* **PROBLEM REQUIREMENTS**
Edit the part of the article below on Mount Allison professors that opens with the words "Refineries instead of" and closes with "escape paying taxes.", replacing "fuss" with "stir" everywhere it appears.

* **TEXT SEGMENT**

Mt. A professors support student campaign against university ties to Big Oil

Mt. A Professor Juan Carlos Martinez urges students to keep up their struggle

Students occupying the academic quadrangle at Mount Allison University received enthusiastic support today from several professors during a teach-in organized by the campus group Divest MTA.

The group pitched tents and set up an indefinite occupation in the quad yesterday as part of its campaign to persuade the university to withdraw its endowment fund investments from the fossil fuel industry.

“The world we are living in now is a mess,” Modern Languages and Literature Professor Juan Carlos Martinez told the students during the teach-in.

He added that they shouldn’t depend on their elders to change things. “We are part of the problem,” he said.

Professor Martinez urged the students to keep speaking out in their struggle against the university’s investments in fossil fuel companies, a similar struggle he suggested, to the one being waged in Latin America against Canadian mining companies.

“You are in university now. University is the perfect time to start to act critically,” Martinez said.

 Refineries instead of refinement

Economics Professor Stephen Law

“Im really glad you guys are all out here,” Economics Professor Stephen Law told the students.

“Too many people think that nice people shouldn’t make a fuss. I think it’s essential that it’s the nice people who are making a fuss — a nice fuss.”

Law went on to criticize  federal and provincial governments for cutting university funding while letting the rich and powerful escape paying taxes.

“We live in a province which is characterized by robber barons, under-taxation and corruption,” he said. “So, what do we get? We get refineries and not refinement.”

Law pointed to a long string of budget surpluses at Mount Allison, yet he said administrators routinely cut spending on academic programs without consulting the rest of the university community.

As for endowment funds, Law said the university’s endowment is approximately $150 million. “It’s one of the top three in Canada on a per-student basis,” he said adding that removing endowment fund investments from fossil fuel companies would mean redirecting a substantial amount of money.

University responsibility

Professor Dave Thomas

Dave Thomas, who teaches Politics and International Relations, said university administrators frequently justify continuing to invest in fossil fuels on the grounds that they have a responsibility to manage funds for the maximum benefit of the university, not to meet political objectives.

Professor Thomas said that five years ago when he taught a course on socially responsible investing, he came across a research article that provided many different perspectives on what administrators call their “fiduciary responsibility.” He argued that term is actually controversial and highly contested.

* **EXTRACTED DATA**

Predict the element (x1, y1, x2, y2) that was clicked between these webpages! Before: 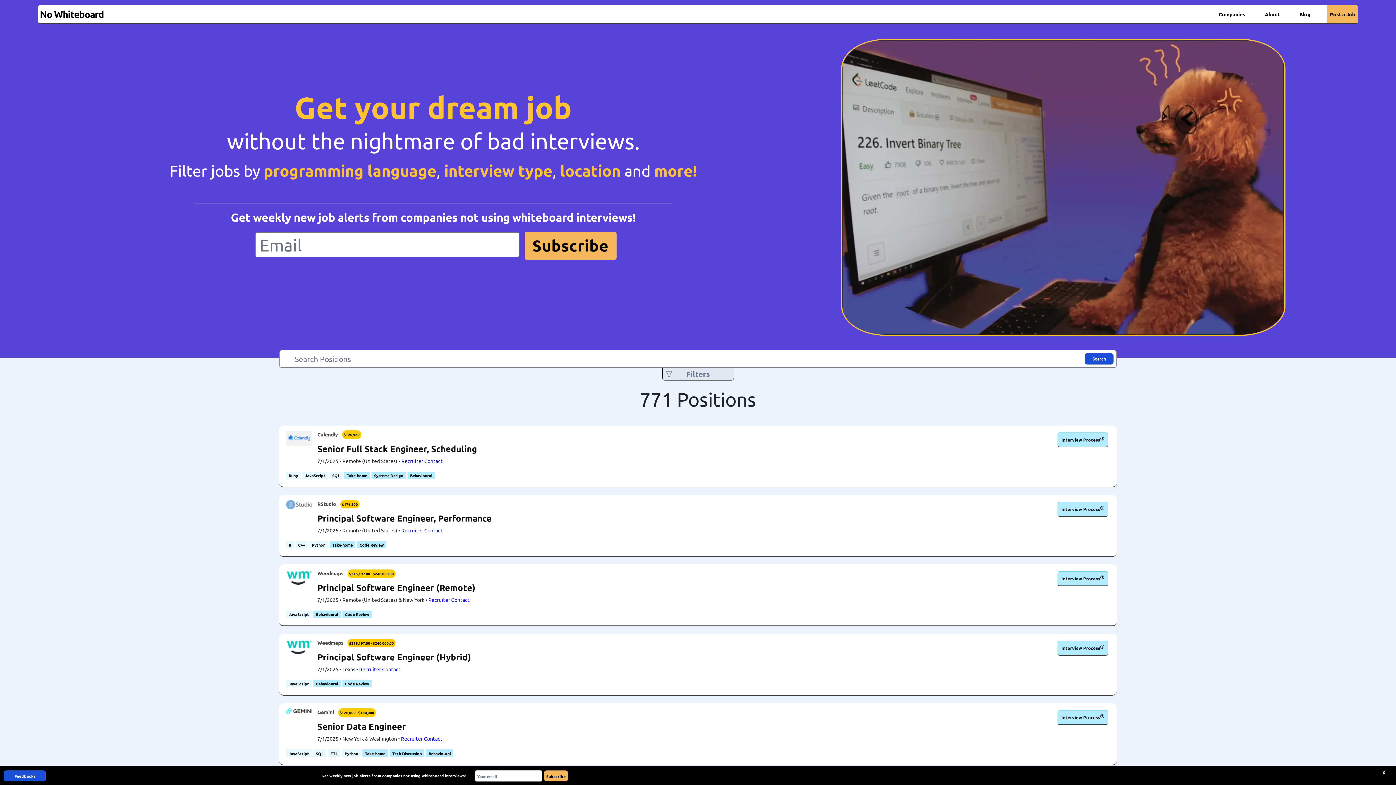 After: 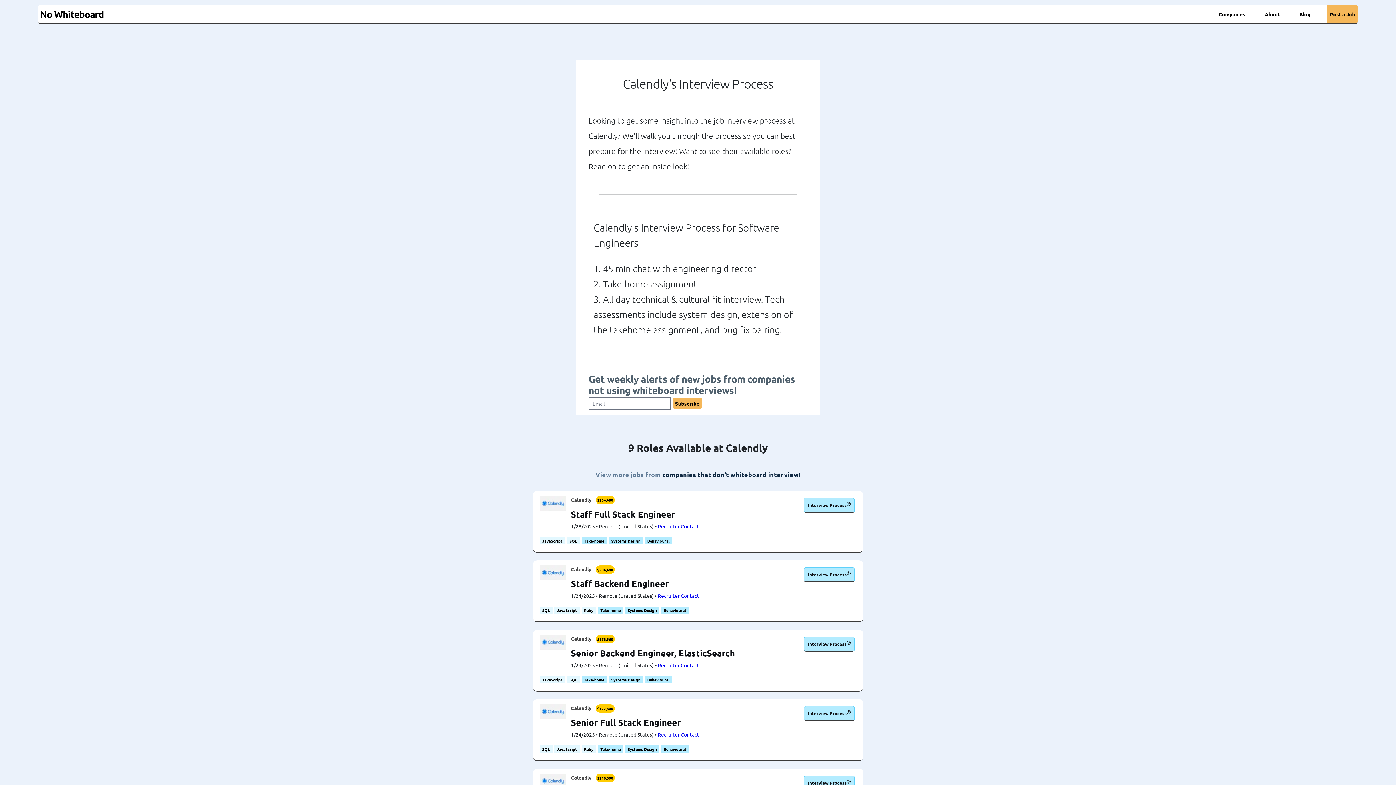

==

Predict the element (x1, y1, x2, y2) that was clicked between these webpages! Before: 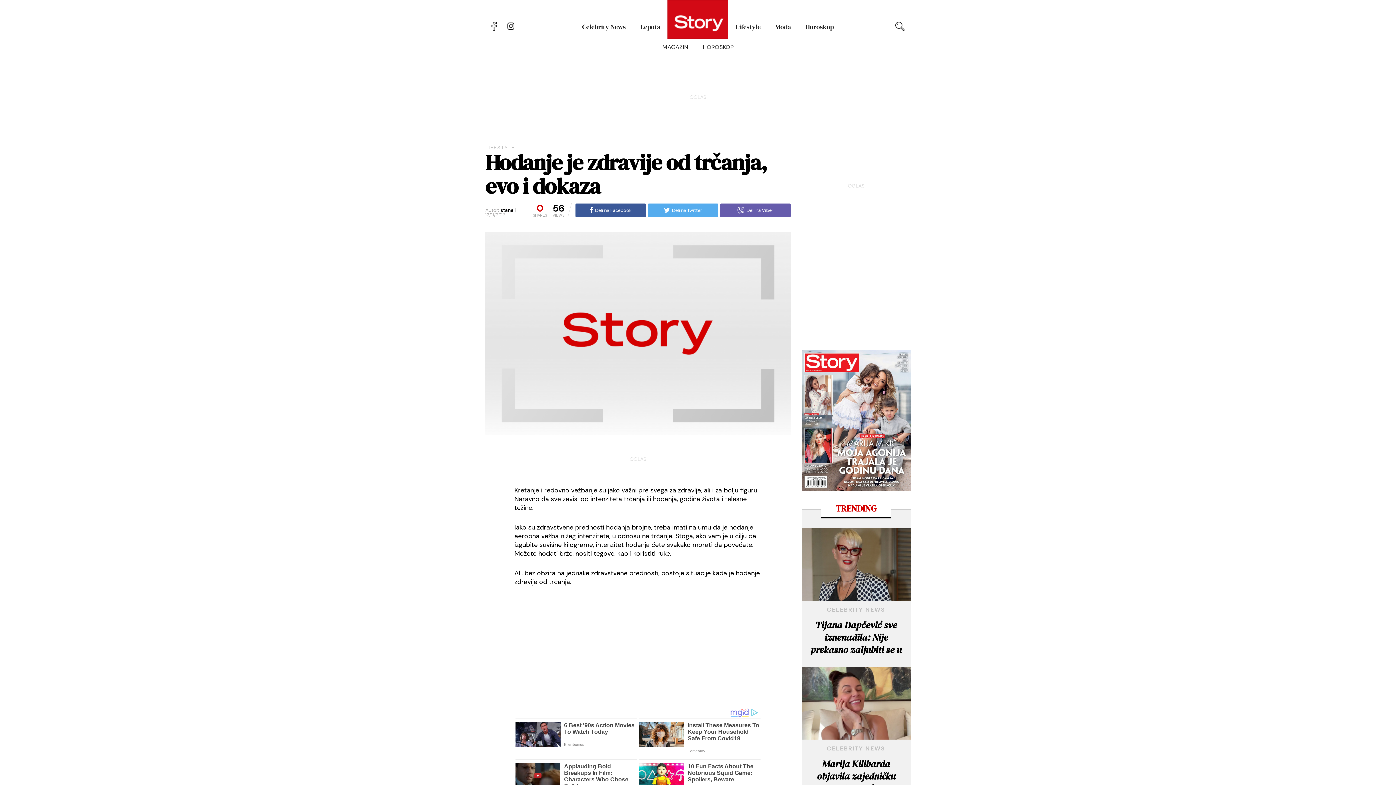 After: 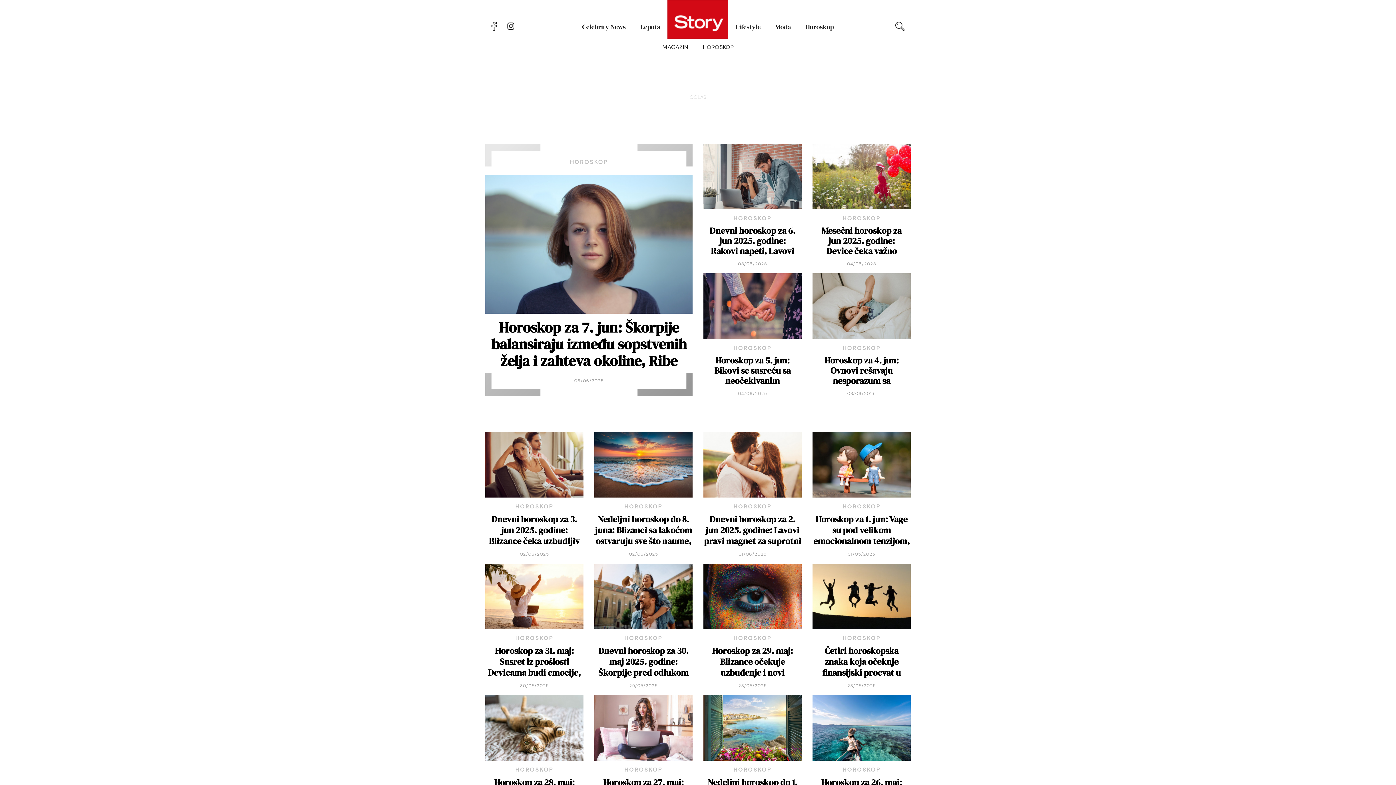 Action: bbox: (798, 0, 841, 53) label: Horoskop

* **SOLUTION**
Refineries instead of refinement

Economics Professor Stephen Law

“Im really glad you guys are all out here,” Economics Professor Stephen Law told the students.

“Too many people think that nice people shouldn’t make a stir. I think it’s essential that it’s the nice people who are making a stir — a nice stir.”

Law went on to criticize  federal and provincial governments for cutting university funding while letting the rich and powerful escape paying taxes.